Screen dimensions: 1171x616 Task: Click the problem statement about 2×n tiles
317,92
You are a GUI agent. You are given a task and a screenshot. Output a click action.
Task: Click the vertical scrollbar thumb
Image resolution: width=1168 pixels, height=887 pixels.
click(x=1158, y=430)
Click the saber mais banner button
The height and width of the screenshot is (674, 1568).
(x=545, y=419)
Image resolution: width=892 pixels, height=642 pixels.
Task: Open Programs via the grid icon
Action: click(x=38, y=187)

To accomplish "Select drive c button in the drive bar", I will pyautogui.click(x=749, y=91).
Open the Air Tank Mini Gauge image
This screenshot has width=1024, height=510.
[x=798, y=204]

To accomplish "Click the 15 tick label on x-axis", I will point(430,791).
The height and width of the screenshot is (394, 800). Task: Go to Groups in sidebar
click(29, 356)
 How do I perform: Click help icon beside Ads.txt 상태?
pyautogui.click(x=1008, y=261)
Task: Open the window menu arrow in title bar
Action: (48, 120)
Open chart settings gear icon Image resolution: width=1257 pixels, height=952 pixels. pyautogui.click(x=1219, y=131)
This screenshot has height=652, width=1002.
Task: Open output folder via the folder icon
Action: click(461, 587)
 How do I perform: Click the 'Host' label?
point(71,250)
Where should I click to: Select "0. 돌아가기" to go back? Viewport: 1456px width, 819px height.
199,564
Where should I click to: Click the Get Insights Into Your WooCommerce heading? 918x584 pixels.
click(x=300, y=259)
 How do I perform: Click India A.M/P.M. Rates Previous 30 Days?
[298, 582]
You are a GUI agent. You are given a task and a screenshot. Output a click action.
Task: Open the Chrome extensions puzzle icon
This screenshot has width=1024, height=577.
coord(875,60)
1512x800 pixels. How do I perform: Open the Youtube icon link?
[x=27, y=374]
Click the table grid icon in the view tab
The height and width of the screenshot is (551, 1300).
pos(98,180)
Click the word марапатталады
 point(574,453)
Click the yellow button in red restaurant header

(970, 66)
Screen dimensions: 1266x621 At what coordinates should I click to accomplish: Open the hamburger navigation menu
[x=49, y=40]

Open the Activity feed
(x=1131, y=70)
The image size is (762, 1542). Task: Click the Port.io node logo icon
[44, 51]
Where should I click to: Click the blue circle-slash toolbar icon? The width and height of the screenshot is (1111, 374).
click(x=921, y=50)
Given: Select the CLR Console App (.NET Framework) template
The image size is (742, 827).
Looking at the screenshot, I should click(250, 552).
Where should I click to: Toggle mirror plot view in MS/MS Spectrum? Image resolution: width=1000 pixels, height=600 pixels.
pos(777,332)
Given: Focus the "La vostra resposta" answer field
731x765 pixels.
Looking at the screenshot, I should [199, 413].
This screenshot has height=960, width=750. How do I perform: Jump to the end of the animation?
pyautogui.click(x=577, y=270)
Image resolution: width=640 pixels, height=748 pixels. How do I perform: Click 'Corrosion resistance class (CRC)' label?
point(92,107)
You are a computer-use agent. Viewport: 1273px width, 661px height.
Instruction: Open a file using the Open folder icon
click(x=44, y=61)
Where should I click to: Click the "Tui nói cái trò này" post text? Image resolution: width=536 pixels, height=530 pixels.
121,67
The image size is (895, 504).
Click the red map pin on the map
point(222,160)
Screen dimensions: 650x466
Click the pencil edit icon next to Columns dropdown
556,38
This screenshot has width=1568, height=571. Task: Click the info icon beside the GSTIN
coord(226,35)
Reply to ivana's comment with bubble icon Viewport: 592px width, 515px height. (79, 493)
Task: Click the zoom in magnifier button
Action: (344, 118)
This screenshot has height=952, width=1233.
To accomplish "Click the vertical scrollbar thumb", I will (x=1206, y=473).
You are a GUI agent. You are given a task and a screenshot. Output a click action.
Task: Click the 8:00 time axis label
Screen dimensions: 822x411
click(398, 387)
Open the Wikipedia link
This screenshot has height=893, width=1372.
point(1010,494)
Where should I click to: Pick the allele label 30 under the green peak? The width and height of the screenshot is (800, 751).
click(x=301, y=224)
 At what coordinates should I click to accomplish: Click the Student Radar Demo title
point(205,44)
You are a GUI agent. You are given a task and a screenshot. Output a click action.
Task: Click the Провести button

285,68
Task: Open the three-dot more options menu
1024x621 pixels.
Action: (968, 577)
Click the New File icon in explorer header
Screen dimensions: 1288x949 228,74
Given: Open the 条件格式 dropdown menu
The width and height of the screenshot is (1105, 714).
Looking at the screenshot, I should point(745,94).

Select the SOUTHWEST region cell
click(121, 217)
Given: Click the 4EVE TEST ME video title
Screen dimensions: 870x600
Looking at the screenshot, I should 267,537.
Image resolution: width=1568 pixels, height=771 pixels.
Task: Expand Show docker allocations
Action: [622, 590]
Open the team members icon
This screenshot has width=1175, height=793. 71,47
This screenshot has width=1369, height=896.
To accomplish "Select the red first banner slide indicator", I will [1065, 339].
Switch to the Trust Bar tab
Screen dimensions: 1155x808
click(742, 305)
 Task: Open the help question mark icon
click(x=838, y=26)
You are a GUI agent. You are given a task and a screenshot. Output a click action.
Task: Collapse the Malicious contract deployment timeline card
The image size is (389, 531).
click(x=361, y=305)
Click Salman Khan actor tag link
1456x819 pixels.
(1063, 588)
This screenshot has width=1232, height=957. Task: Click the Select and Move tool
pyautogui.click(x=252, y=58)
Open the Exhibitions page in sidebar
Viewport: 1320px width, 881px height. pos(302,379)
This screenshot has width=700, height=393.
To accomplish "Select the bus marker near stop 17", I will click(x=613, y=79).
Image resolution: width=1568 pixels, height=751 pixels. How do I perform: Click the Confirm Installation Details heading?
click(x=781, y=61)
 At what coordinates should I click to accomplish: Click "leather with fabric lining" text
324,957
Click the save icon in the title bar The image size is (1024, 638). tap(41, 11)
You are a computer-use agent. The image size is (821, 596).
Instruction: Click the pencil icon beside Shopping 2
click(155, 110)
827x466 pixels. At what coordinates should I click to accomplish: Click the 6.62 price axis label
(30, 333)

..............................

What you are asked to do: Reproduce, unchanged, the part of the items above that begins with the line containing "Given: Select the" and ends with the line containing "point(1010,494)", including both of those lines.

Task answer:
Given: Select the CLR Console App (.NET Framework) template
The image size is (742, 827).
Looking at the screenshot, I should click(250, 552).
Where should I click to: Toggle mirror plot view in MS/MS Spectrum? Image resolution: width=1000 pixels, height=600 pixels.
pos(777,332)
Given: Focus the "La vostra resposta" answer field
731x765 pixels.
Looking at the screenshot, I should [199, 413].
This screenshot has height=960, width=750. How do I perform: Jump to the end of the animation?
pyautogui.click(x=577, y=270)
Image resolution: width=640 pixels, height=748 pixels. How do I perform: Click 'Corrosion resistance class (CRC)' label?
point(92,107)
You are a computer-use agent. Viewport: 1273px width, 661px height.
Instruction: Open a file using the Open folder icon
click(x=44, y=61)
Where should I click to: Click the "Tui nói cái trò này" post text? Image resolution: width=536 pixels, height=530 pixels.
121,67
The image size is (895, 504).
Click the red map pin on the map
point(222,160)
Screen dimensions: 650x466
Click the pencil edit icon next to Columns dropdown
556,38
This screenshot has width=1568, height=571. Task: Click the info icon beside the GSTIN
coord(226,35)
Reply to ivana's comment with bubble icon Viewport: 592px width, 515px height. (79, 493)
Task: Click the zoom in magnifier button
Action: (344, 118)
This screenshot has height=952, width=1233.
To accomplish "Click the vertical scrollbar thumb", I will (x=1206, y=473).
You are a GUI agent. You are given a task and a screenshot. Output a click action.
Task: Click the 8:00 time axis label
Screen dimensions: 822x411
click(398, 387)
Open the Wikipedia link
This screenshot has height=893, width=1372.
point(1010,494)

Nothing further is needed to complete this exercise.